Purpose: Few studies have explored the association of genetic variants in microRNA genes and binding sites with diabetic retinopathy (DR) in type 1 diabetes. We conducted a genome-wide scan for single nucleotide polymorphisms (SNPs) in these genes by using data from a genome-wide association study (GWAS). Methods: All known SNPs were imputed from our GWAS data (n = 325) of DR cases and diabetic controls (no DR).
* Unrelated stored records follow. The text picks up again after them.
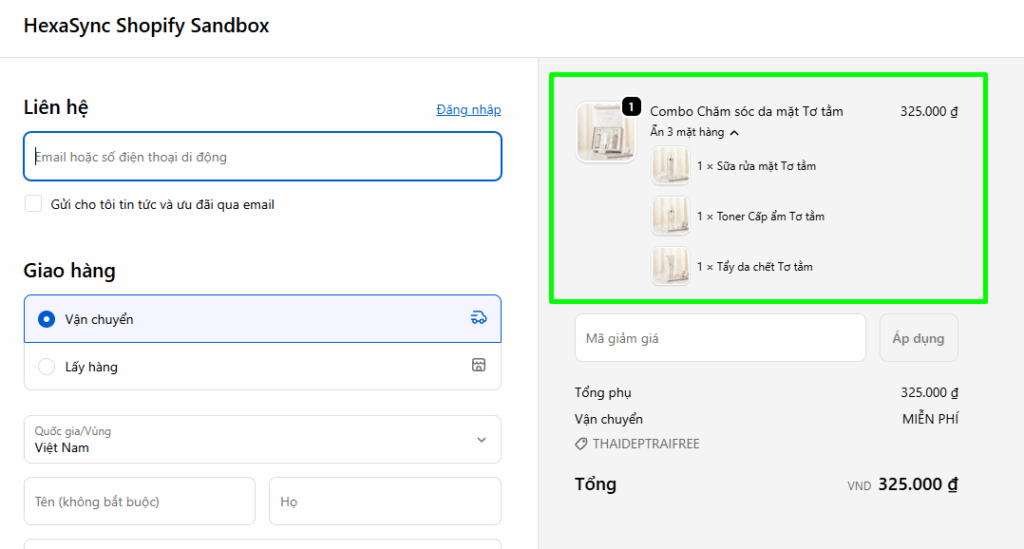
Task: Click the quantity badge on combo product image
Action: [631, 106]
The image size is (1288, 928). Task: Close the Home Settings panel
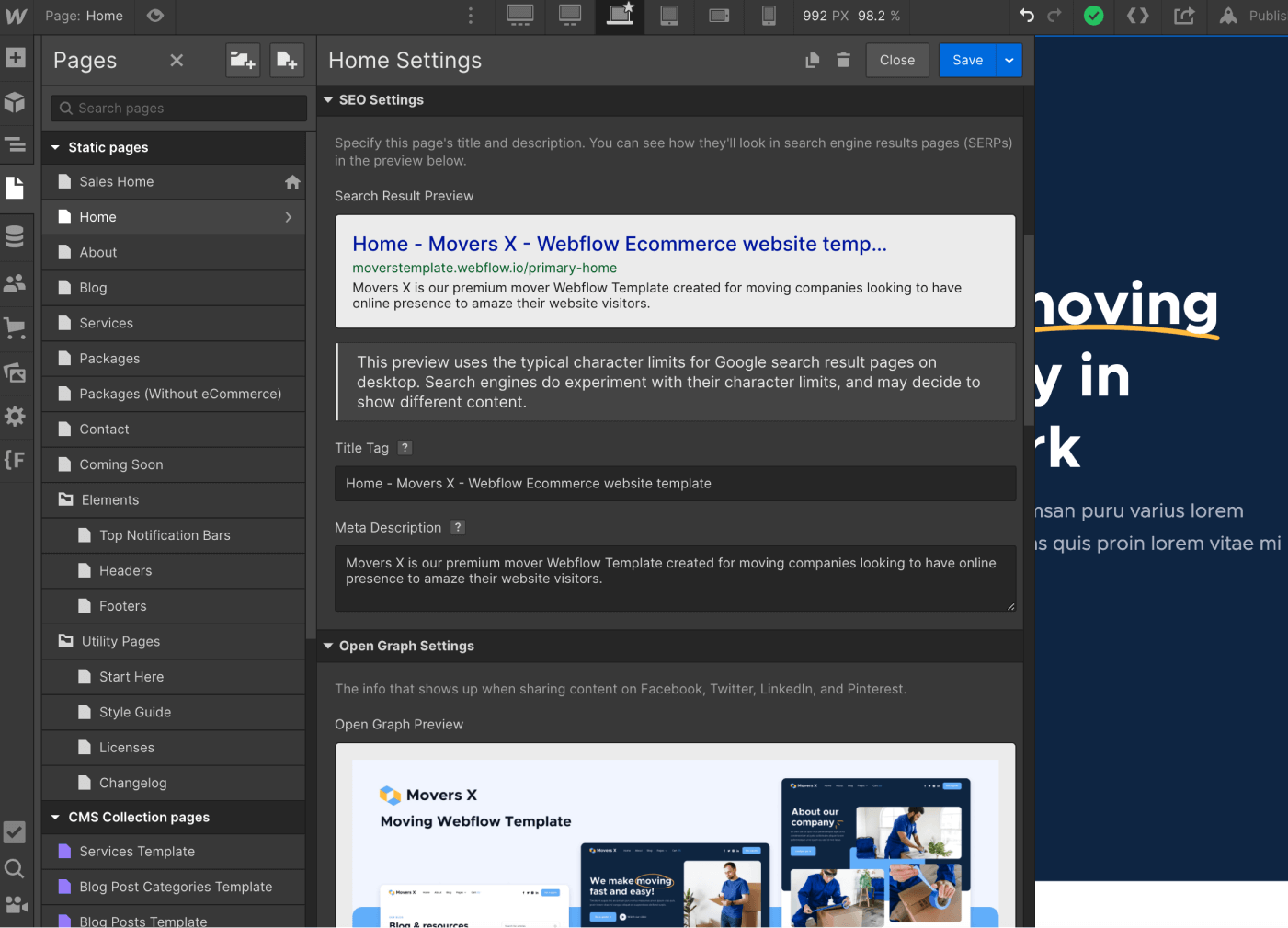click(896, 60)
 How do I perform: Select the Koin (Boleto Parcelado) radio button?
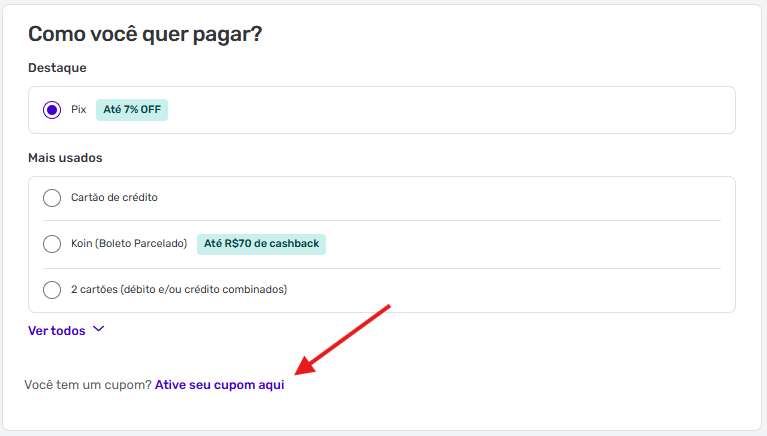52,243
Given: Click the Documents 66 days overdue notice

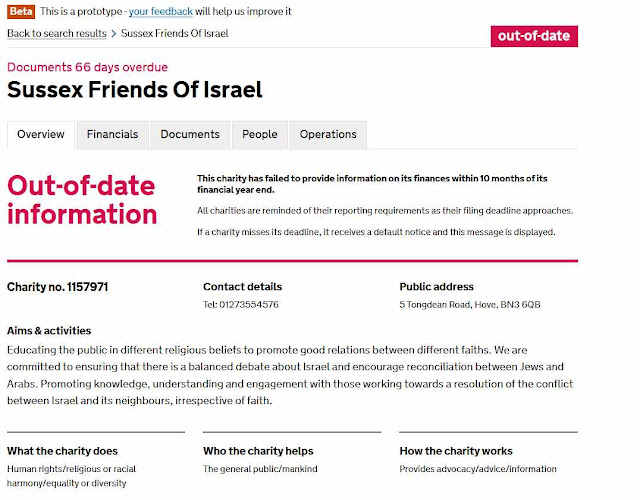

Relevant SNPS were extracted using miRNASNP and PolymiRTS (version 2) databases. χ2 tests and logistic regression (adjusting for age, sex, duration of diabetes, HbA1c, and hypertension) were used to test the association between the imputed SNPs and DR phenotypes (any DR, nonproliferative DR [NPDR], proliferative DR [PDR], diabetic macular edema [DME], and sight-threatening DR defined as PDR, severe NPDR, or clinically significant macula edema [CSME]) compared with diabetic controls. Top-ranking SNPs were genotyped in a larger cohort (N = 560) to confirm their association with DR. Results: Three SNPs (rs10061133, rs1049835, rs9501255) were selected and genotyped in the final cohort. Rs10061133 in MIR449b was protective of sight-threatening DR (odds ratio [OR] = 0.32, P = 3.68 × 10-4) and PDR (OR = 0.30, P = 8.12 × 10-4), and the associations became more significant as the cohort increased in size. Conclusions: Rs10061133 in MIR449b is significantly associated with a decreased risk of PDR and sight-threatening DR in Caucasian patients with type 1 diabetes. This can guide future studies on genetic risk profiling and on developing microRNA-related therapies for sight-threatening DR.